• _EXTRACT PROVIDED_
Cognitive Dissonance Theory.... could this apply?

http://www.simplypsychology.org/cognitive-dissonance.html

 
Posted by vicky
October 5, 2016 6:18 pm
#22

I agree with Leslie, this forum can get nasty.  Many people here are scorned by their ex-spouse and that's fair to have a negative view.  But they should be willing to see the other side.  There's people like me who exist who are married/common law with their best friend.  No infidelity, love being in each others company, and genuinely care for each other.  Bisexuality is a real thing despite what people here say.  If people here say it's impossible for a bisexual to be happy with the opposite gender then why do they think can be happy with others of the same gender, that makes zero sense they're BIsexual. Bi means 'twice or two' for those here that don't know it.  This site has a reputation on other sites as being negative and nasty.  This is why I continue to lurk here.  To find the people who are like me, people who love their spouses unconditionally and want to find their own way together.  I started out here in February and I'd never heard of a MOM before a bi guy braved this site to anonymously post to tell me about them.  I saw him post shortly after on another site and he said it made him sick to read the posts here.  
Vicky


 
 
Posted by Laurence
October 5, 2016 7:10 pm
#23

vicky wrote:

I agree with Leslie, this forum can get nasty.  Many people here are scorned by their ex-spouse and that's fair to have a negative view.  But they should be willing to see the other side.  There's people like me who exist who are married/common law with their best friend.  No infidelity, love being in each others company, and genuinely care for each other.  Bisexuality is a real thing despite what people here say.  If people here say it's impossible for a bisexual to be happy with the opposite gender then why do they think can be happy with others of the same gender, that makes zero sense they're BIsexual. Bi means 'twice or two' for those here that don't know it.  This site has a reputation on other sites as being negative and nasty.  This is why I continue to lurk here.  To find the people who are like me, people who love their spouses unconditionally and want to find their own way together.  I started out here in February and I'd never heard of a MOM before a bi guy braved this site to anonymously post to tell me about them.  I saw him post shortly after on another site and he said it made him sick to read the posts here.  
Vicky

Perhaps you can help me understand what is 'nasty' ?  Someone not agreeing with you ?  Specific examples would be helpful.  I just don't see it.  My ex spouse treated me and my marriage with utter contempt. My hurt and outrage were directed at her and no one else.  I have not seen anything that would cause of fence here.

 
Posted by CES
October 5, 2016 8:01 pm
#24

vicky wrote:

I agree with Leslie, this forum can get nasty.  Many people here are scorned by their ex-spouse and that's fair to have a negative view.  But they should be willing to see the other side.  There's people like me who exist who are married/common law with their best friend.  No infidelity, love being in each others company, and genuinely care for each other.  Bisexuality is a real thing despite what people here say.  If people here say it's impossible for a bisexual to be happy with the opposite gender then why do they think can be happy with others of the same gender, that makes zero sense they're BIsexual. Bi means 'twice or two' for those here that don't know it.  This site has a reputation on other sites as being negative and nasty.  This is why I continue to lurk here.  To find the people who are like me, people who love their spouses unconditionally and want to find their own way together.  I started out here in February and I'd never heard of a MOM before a bi guy braved this site to anonymously post to tell me about them.  I saw him post shortly after on another site and he said it made him sick to read the posts here.

• _WRITTEN REQUEST 1_
In the forum thread, which month does vicky say was the start of posting on the site?
• _WRITTEN REQUEST 2_
Repeat word for word the part of the forum thread starting with "Perhaps you can" and going on through "of fence here.".

• _PROVIDED MATERIAL_

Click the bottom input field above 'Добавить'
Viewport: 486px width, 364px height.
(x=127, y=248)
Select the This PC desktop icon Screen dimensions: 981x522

• _WRITTEN RESPONSE 1_
February

• _WRITTEN RESPONSE 2_
Perhaps you can help me understand what is 'nasty' ?  Someone not agreeing with you ?  Specific examples would be helpful.  I just don't see it.  My ex spouse treated me and my marriage with utter contempt. My hurt and outrage were directed at her and no one else.  I have not seen anything that would cause of fence here.